Concerns associated with estrogen therapy increase with age and duration since menopause. For women aged 60 or older, or more than 10 years past menopause, the risk of serious complications from systemic estrogen therapy tends to increase. Cardiovascular health is a significant consideration; while estrogen therapy may have a cardiovascular benefit when initiated early, studies indicate an increased risk of heart disease and mortality for women in their 70s who start therapy. Oral estrogen therapy can increase the risk of blood clots, including deep vein thrombosis and stroke, because it is metabolized in the liver. Transdermal forms bypass the liver, potentially carrying a lower risk of blood clots and stroke.
Specific cancer risks also require attention. Combination therapy with estrogen and progestin can increase breast cancer risk, with the risk rising the longer it is taken and with increasing age. Estrogen-only therapy, however, has been associated with a decreased risk of breast cancer in some studies, particularly in women who have had a hysterectomy.

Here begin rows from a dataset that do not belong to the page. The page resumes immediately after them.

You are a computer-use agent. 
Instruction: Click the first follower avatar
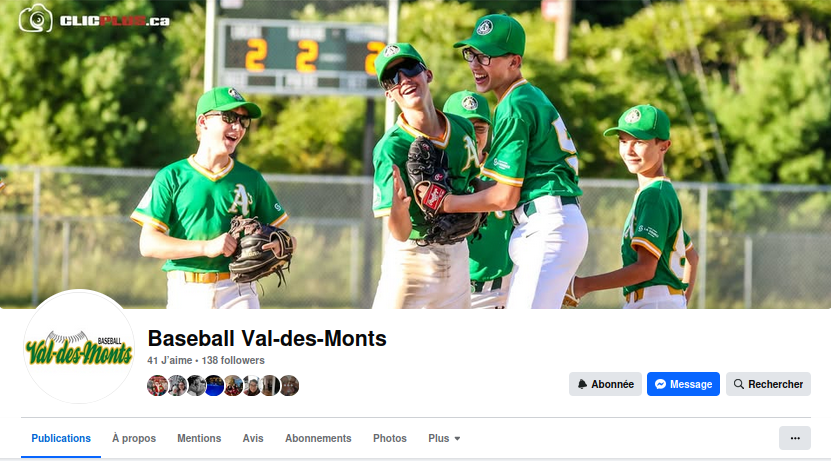click(x=157, y=386)
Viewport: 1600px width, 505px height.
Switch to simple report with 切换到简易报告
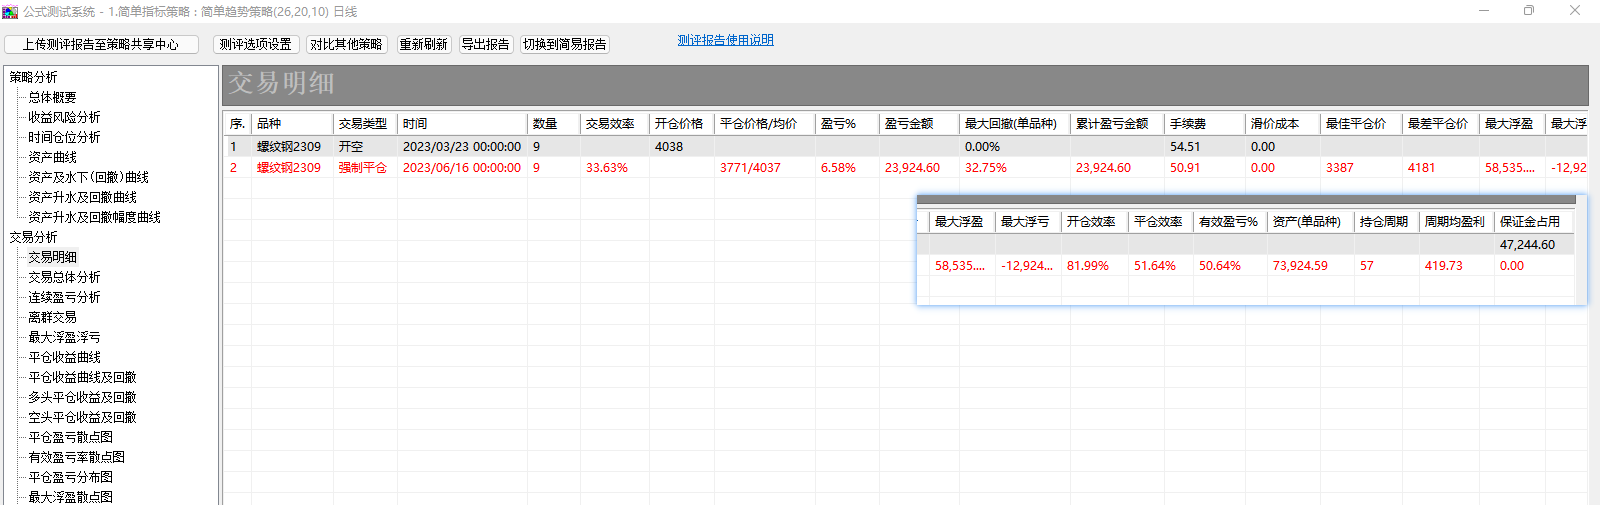565,45
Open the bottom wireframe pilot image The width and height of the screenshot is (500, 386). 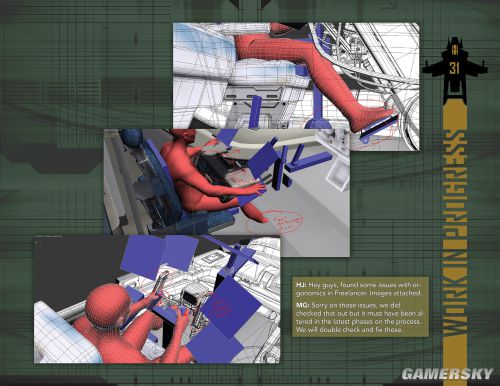(x=157, y=299)
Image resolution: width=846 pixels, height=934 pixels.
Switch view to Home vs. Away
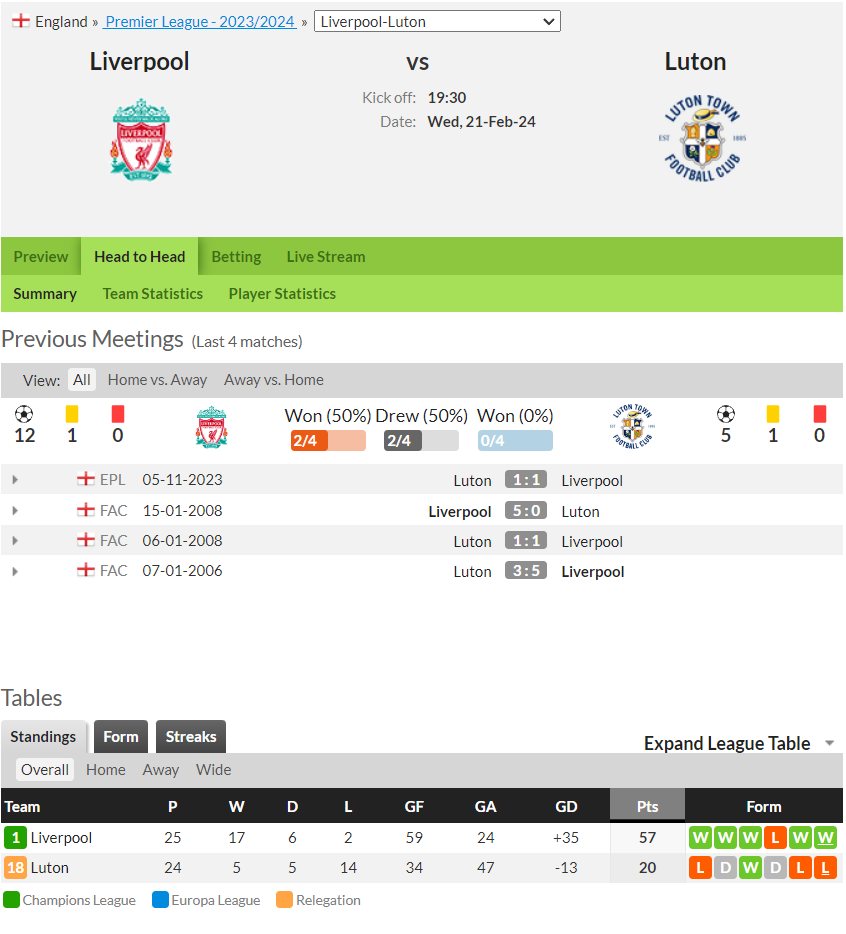(157, 380)
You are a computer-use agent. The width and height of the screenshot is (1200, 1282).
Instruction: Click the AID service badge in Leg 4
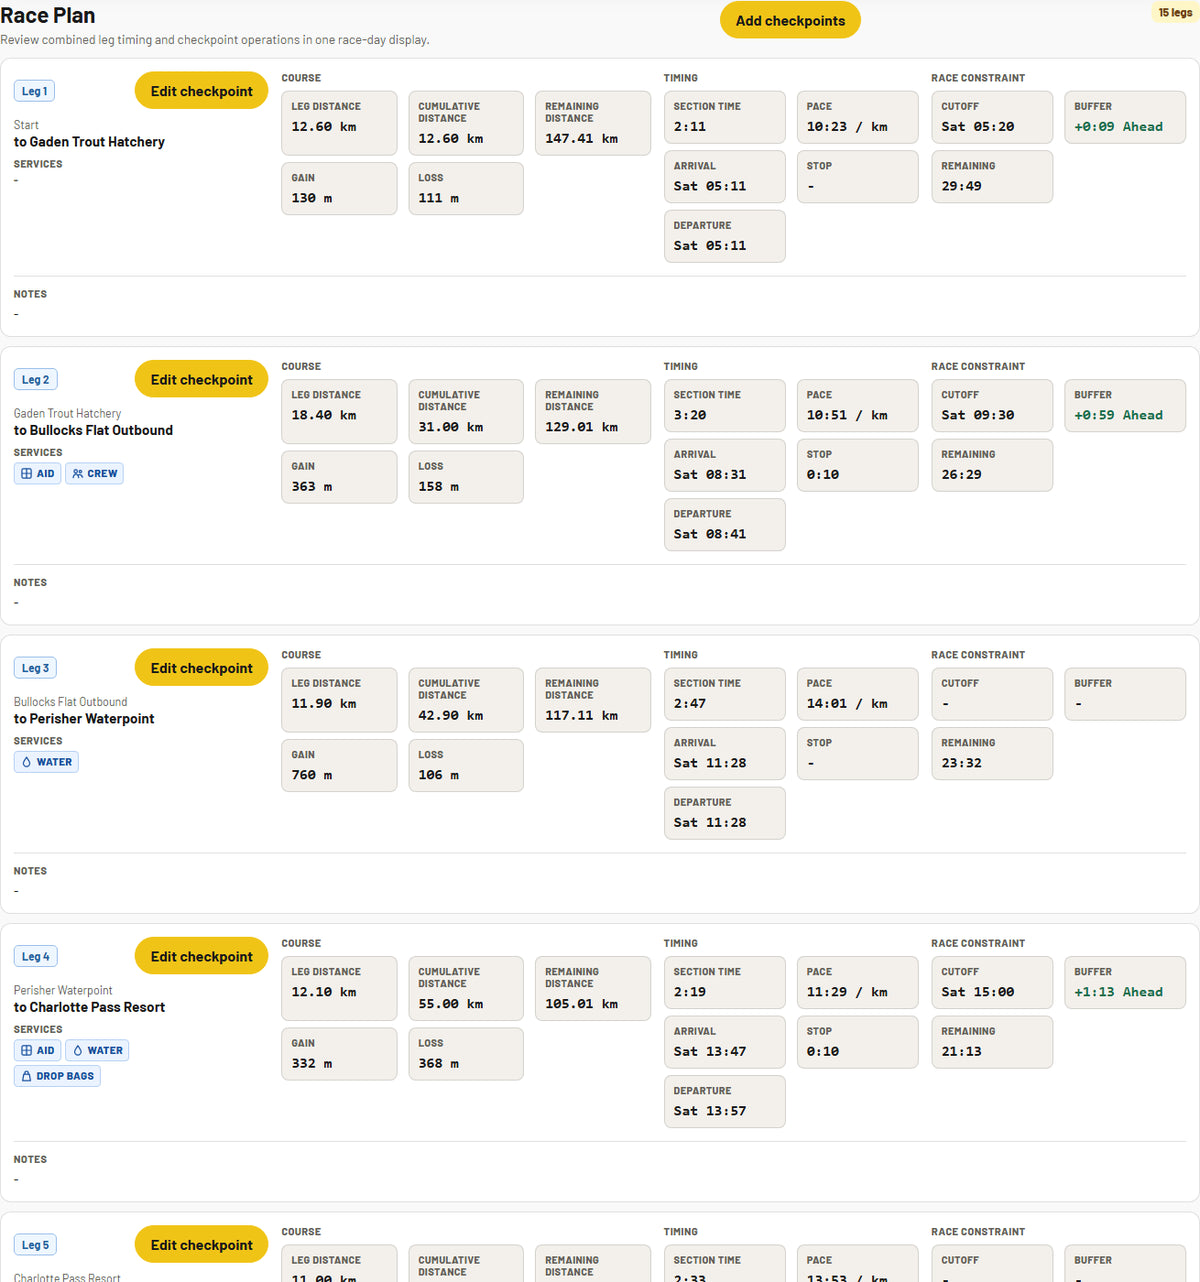(x=37, y=1051)
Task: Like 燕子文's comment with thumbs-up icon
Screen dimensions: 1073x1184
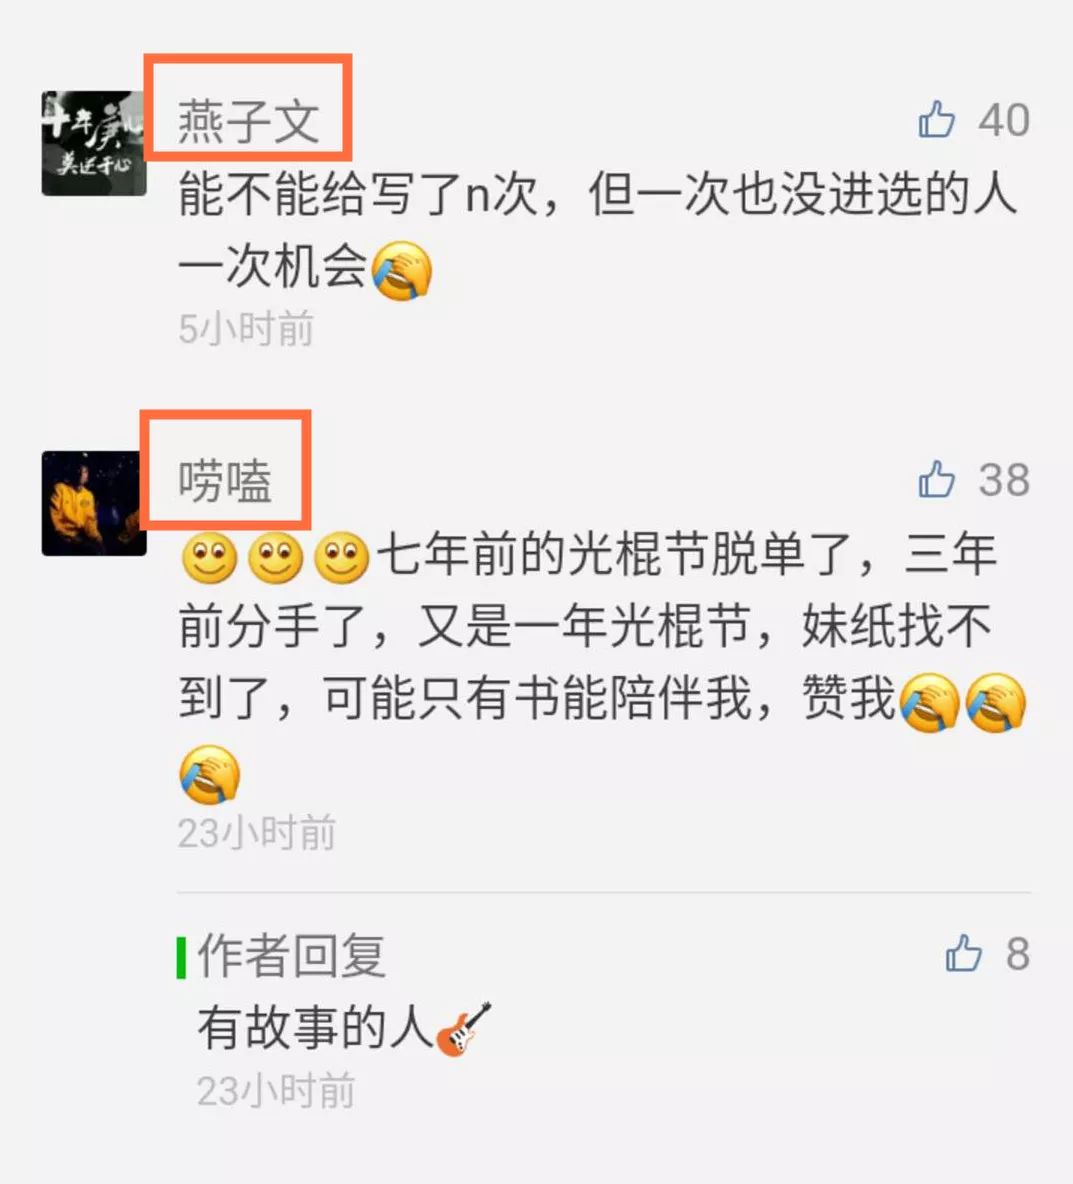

For women with an intact uterus, taking estrogen alone can increase the risk of endometrial cancer, necessitating the addition of a progestin to protect the uterine lining. Both estrogen-only and combined estrogen-progestin therapies have been linked to an increased risk of gallbladder disease and the need for gallbladder surgery. The risk of gallstones appears higher with oral estrogen compared to transdermal forms.
Consulting Your Healthcare Provider
Engaging in a thorough discussion with a qualified healthcare provider is important when considering estrogen therapy at age 70. This consultation should involve a gynecologist, endocrinologist, or primary care physician. The discussion should cover the woman’s complete personal health history, including pre-existing medical conditions and family history of diseases like cancer or cardiovascular issues.
Women should discuss the severity and impact of their menopausal symptoms on daily life, along with their treatment goals. This helps the provider assess whether potential benefits outweigh risks in her specific situation. Shared decision-making is a core component, integrating the woman’s values and preferences with medical evidence. The healthcare provider may recommend diagnostic tests, such as bone density scans, mammograms, and cardiovascular risk assessments, to inform the decision.
Exploring Non-Hormonal Options
For women aged 70 not suitable for or not wishing to use estrogen therapy, several non-hormonal approaches can help manage menopausal symptoms. Lifestyle modifications can alleviate symptoms like hot flashes. Adjustments include dressing in layers, keeping the bedroom cool, and avoiding triggers such as spicy foods, caffeine, and alcohol. Regular exercise, maintaining a healthy weight, and quitting smoking also contribute to overall well-being and may reduce symptom severity.
Various over-the-counter remedies and prescription medications address specific symptoms. For vaginal dryness, non-hormonal vaginal moisturizers and lubricants provide relief. For hot flashes, prescription non-hormonal options include certain antidepressants (SSRIs, SNRIs), gabapentin, or pregabalin. Fezolinetant, a newer medication, blocks specific nerve pathways involved in hot flash production. Mind-body techniques like cognitive behavioral therapy (CBT) and hypnosis also show promise in reducing the impact of vasomotor symptoms.